Esse é um dos pensamentos do poeta moderno Raul Seixas, nascido em 1972 no celeiro cultural brasileiro, a capital Salvador. É da era geração tropicália, mas foi pelo rock’and roll por quem se apaixonou. Logo cedo Raul rabiscava poemas, devorava livros e se destacava com idéias muito a frente de seu tempo, prova disso é o legado musical deixado que até hoje reúne fãs.
Sua poesia propunha uma revolução interior no homem, trazendo a tona questionamentos filosóficos já carimbados, mas encobertos pela poeira do tempo.
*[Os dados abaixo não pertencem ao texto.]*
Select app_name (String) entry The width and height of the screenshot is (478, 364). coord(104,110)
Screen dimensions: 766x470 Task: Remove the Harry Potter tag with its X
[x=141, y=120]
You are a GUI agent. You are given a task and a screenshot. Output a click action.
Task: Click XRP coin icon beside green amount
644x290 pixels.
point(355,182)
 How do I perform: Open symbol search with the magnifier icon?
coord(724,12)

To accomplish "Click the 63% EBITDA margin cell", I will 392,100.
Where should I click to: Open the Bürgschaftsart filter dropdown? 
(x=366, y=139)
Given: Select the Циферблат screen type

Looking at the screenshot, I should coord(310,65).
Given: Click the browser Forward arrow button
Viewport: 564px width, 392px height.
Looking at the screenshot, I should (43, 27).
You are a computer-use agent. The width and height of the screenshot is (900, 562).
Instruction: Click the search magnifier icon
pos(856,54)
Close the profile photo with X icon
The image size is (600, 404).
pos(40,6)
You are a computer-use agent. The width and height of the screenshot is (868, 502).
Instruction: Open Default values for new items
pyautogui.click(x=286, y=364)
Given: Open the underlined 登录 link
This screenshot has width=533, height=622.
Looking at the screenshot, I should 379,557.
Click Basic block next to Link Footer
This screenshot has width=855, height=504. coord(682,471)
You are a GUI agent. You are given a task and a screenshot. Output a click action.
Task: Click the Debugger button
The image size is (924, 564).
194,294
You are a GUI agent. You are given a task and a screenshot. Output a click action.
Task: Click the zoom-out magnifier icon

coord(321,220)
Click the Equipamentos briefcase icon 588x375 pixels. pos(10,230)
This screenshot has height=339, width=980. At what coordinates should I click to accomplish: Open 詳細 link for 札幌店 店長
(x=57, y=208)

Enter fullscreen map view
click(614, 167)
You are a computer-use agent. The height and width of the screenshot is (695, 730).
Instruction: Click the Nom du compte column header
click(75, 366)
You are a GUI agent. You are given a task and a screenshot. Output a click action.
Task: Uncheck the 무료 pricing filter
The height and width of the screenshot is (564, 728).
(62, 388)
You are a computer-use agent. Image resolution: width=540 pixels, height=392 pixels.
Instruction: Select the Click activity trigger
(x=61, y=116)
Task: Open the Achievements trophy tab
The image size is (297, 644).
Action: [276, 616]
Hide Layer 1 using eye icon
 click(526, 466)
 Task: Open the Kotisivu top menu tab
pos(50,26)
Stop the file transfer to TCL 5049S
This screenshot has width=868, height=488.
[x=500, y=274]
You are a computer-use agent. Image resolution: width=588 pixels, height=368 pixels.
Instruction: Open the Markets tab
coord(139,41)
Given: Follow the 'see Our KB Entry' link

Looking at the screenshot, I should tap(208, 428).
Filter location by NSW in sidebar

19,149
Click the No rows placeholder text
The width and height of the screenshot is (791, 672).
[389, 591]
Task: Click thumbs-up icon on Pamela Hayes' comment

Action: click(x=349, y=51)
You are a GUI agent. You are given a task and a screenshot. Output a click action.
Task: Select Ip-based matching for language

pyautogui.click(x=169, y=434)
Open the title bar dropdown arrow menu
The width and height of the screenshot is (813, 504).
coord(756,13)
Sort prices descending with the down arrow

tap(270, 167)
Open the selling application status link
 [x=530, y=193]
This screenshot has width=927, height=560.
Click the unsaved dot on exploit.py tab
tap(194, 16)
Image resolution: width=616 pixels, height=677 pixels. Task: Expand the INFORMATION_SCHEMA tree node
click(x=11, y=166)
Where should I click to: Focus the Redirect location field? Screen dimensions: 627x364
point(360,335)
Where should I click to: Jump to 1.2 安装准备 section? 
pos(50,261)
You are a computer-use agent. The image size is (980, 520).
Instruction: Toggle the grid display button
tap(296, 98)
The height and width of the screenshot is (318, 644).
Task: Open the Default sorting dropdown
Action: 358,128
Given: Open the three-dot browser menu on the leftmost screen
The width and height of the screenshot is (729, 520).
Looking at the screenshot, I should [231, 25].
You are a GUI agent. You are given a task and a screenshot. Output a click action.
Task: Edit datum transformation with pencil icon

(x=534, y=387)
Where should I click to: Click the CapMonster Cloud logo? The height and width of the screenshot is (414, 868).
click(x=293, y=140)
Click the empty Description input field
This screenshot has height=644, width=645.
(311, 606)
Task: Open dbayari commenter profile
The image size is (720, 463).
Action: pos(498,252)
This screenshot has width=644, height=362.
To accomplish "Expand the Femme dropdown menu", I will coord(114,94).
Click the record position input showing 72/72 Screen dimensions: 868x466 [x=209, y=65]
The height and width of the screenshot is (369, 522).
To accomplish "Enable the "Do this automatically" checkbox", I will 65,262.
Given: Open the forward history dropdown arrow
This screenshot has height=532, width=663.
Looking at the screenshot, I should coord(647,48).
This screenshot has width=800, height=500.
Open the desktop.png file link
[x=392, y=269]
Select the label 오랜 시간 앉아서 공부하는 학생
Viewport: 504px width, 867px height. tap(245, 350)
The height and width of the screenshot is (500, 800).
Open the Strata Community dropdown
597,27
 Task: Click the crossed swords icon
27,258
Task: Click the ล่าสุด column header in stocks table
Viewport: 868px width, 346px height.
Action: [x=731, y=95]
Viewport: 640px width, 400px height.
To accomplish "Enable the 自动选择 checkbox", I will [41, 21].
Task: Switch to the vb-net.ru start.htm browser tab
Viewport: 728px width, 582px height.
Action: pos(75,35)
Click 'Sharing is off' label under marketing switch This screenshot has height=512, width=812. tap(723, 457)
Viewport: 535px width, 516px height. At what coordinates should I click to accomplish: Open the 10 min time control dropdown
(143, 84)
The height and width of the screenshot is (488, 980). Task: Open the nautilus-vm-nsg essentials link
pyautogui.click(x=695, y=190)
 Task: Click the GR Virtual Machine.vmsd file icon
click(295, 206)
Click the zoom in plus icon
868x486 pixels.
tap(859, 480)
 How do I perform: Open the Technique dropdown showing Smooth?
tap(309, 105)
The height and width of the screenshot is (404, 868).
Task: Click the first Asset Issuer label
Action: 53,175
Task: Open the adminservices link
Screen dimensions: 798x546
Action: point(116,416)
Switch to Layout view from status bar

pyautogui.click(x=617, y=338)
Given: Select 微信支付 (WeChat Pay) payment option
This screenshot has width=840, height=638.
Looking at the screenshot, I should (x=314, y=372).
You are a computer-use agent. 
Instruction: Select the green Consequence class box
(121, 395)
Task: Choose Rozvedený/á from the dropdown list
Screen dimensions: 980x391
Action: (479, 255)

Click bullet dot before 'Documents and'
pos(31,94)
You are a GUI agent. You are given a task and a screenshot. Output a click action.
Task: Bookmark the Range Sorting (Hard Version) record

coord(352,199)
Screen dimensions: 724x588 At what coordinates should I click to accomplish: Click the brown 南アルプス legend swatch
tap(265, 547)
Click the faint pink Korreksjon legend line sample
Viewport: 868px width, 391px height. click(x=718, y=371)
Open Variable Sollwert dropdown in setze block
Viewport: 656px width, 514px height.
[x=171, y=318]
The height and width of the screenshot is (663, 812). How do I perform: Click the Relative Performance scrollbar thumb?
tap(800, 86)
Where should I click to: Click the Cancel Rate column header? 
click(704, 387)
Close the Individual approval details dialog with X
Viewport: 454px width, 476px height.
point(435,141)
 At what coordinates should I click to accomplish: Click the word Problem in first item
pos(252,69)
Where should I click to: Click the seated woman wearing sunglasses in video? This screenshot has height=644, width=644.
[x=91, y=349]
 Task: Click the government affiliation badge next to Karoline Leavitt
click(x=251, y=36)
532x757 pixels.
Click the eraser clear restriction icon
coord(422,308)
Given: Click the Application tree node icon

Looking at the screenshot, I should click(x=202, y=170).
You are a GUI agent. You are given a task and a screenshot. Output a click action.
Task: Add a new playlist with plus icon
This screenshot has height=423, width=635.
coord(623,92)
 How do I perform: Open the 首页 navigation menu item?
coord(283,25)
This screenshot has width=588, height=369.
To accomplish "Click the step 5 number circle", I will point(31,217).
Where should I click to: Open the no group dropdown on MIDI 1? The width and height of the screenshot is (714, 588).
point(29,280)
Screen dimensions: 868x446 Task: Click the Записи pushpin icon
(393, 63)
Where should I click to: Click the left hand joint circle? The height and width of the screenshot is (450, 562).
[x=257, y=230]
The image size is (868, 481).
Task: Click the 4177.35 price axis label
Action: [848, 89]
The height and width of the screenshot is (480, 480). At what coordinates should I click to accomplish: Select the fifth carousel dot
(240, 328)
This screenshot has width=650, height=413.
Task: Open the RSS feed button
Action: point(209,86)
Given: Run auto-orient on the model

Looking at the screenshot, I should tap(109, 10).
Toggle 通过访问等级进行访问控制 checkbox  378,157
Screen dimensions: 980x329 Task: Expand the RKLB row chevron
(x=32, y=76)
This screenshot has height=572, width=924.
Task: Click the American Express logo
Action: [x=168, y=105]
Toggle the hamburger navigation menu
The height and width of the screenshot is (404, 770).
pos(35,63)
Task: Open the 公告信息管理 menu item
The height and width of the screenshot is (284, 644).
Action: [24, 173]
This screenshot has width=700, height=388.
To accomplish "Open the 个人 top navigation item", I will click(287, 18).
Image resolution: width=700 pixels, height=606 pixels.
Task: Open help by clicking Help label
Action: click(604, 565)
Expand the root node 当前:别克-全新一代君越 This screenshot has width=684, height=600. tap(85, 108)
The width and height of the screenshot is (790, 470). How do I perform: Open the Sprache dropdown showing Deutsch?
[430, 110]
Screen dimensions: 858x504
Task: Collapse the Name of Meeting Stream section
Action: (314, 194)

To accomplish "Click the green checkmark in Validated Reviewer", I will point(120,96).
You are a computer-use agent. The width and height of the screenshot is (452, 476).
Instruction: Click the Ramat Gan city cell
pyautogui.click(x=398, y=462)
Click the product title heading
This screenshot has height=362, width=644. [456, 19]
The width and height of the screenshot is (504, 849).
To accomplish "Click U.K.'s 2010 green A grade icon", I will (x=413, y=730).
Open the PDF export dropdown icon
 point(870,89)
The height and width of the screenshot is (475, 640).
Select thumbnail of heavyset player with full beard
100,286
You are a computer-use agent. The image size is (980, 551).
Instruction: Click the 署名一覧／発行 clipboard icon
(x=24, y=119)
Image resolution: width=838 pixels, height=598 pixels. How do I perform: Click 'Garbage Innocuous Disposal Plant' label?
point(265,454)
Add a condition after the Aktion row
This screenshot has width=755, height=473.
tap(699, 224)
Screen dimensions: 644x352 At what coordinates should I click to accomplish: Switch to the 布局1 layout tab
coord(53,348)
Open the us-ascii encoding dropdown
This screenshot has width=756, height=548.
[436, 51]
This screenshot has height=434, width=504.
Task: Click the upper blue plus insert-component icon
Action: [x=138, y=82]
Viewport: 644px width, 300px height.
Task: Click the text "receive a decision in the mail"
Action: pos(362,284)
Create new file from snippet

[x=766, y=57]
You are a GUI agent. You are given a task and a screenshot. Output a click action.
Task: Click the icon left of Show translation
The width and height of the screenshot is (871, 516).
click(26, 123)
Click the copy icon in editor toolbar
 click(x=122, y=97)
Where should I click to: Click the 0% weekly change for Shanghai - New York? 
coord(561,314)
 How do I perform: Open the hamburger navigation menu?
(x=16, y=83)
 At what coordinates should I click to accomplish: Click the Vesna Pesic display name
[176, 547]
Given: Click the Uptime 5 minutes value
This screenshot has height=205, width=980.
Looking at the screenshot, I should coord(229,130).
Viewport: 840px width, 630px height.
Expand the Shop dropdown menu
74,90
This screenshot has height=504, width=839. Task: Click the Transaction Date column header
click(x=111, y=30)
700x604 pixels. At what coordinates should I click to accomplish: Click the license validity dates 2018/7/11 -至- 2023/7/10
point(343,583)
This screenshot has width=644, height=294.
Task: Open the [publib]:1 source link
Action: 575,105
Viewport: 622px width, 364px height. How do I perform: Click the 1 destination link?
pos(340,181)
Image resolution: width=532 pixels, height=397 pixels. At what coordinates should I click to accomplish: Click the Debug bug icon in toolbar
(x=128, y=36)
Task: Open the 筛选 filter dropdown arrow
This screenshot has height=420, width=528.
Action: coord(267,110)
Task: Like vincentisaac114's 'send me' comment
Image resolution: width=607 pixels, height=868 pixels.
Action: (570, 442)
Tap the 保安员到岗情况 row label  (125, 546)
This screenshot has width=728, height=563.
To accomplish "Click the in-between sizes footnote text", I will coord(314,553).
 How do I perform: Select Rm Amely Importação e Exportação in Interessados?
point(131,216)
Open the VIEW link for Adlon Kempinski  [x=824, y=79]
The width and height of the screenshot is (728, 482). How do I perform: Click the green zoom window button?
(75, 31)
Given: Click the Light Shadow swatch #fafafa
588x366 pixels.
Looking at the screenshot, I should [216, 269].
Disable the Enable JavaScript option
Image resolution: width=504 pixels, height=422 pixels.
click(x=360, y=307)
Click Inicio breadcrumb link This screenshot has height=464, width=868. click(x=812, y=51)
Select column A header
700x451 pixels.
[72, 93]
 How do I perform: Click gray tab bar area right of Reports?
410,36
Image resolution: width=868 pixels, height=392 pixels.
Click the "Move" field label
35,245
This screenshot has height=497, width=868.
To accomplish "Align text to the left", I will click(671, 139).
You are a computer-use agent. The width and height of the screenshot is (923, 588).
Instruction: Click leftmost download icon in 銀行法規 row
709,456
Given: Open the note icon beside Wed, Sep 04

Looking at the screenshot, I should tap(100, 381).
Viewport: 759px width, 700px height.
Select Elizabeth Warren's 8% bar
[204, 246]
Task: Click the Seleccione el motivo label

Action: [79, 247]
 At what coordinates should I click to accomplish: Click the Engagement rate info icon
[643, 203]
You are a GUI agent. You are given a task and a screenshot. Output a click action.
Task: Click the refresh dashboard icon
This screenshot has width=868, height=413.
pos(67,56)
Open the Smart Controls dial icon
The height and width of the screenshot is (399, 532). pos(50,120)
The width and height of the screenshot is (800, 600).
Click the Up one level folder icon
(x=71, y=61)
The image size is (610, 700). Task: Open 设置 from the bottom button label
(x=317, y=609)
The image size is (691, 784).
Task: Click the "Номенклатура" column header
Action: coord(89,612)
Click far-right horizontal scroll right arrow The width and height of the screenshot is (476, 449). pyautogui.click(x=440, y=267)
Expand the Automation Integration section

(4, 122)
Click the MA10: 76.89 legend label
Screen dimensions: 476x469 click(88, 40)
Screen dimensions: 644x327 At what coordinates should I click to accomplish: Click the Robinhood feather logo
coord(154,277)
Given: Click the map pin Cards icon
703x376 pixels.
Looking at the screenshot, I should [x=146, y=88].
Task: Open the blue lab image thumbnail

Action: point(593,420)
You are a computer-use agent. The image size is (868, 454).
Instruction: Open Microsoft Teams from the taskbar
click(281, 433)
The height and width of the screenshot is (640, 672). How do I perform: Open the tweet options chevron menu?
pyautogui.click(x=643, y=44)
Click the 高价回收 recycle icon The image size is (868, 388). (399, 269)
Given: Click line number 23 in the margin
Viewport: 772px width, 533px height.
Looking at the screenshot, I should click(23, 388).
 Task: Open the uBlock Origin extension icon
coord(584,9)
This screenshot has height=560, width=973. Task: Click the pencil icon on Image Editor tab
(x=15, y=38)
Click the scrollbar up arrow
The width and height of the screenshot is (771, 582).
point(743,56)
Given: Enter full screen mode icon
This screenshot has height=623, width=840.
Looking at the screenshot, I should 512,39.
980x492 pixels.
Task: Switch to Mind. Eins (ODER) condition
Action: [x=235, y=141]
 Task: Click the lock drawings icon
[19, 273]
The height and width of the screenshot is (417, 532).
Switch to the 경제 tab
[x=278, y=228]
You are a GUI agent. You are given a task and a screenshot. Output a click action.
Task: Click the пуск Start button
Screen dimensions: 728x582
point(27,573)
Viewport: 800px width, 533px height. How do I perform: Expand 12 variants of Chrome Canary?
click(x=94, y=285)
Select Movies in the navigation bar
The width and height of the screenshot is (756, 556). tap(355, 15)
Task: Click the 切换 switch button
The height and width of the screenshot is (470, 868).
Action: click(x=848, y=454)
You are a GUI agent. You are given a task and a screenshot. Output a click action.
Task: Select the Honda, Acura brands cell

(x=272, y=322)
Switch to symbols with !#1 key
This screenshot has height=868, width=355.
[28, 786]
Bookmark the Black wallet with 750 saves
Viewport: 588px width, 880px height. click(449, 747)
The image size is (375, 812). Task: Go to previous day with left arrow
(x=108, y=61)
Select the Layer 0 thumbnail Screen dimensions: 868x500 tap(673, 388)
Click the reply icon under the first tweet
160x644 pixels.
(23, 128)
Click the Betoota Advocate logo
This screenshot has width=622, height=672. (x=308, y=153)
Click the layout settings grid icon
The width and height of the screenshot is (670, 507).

A irreverência mutante de Raul deixava claro para os fãs que ele não era somente cantor e compositor, assim, em 1974 resolveu ser “a mosca na sopa” no contexto da época e divulga a tão sonhada Sociedade Alternativa, com saudoso escritor Paulo Coelho. Raul foi preso e torturado pelo DOPS - Departamento de Ordem Política e Social – criado no Estado Novo com o objetivo reprimir movimentos sociais e políticos. Paulo e Raul lideraram a juventude romântica e frágil daquele tumultuado período. Foram exilados, mas com retorno triunfal, sendo convidados pelo próprio governo e com uma de suas obras de mais sucesso, Gitã, que lhe rendeu 600.000 cópias e disco de ouro.

“Há dez mil anos atrás” representa uma nova era comportamental de uma juventude, dita até como contracultura brasileira na época, mas que na verdade almejava a exposição de seus ideais, titulados como os experimentadores da vida. O Maluco Beleza entendia e desentendia a vida e inventava o que acreditar, seja real ou irreal. Um artista místico, poético, carinhoso ao detalhes do ser, mas ligado a uma “metamorfose ambulante”, que gravou em seus amantes o retrato de uma poesia heróica e fulminante para a época. E a marca está ai, após 20 anos de sua morte, Raul está vivo na música brasileira e eternizado no público.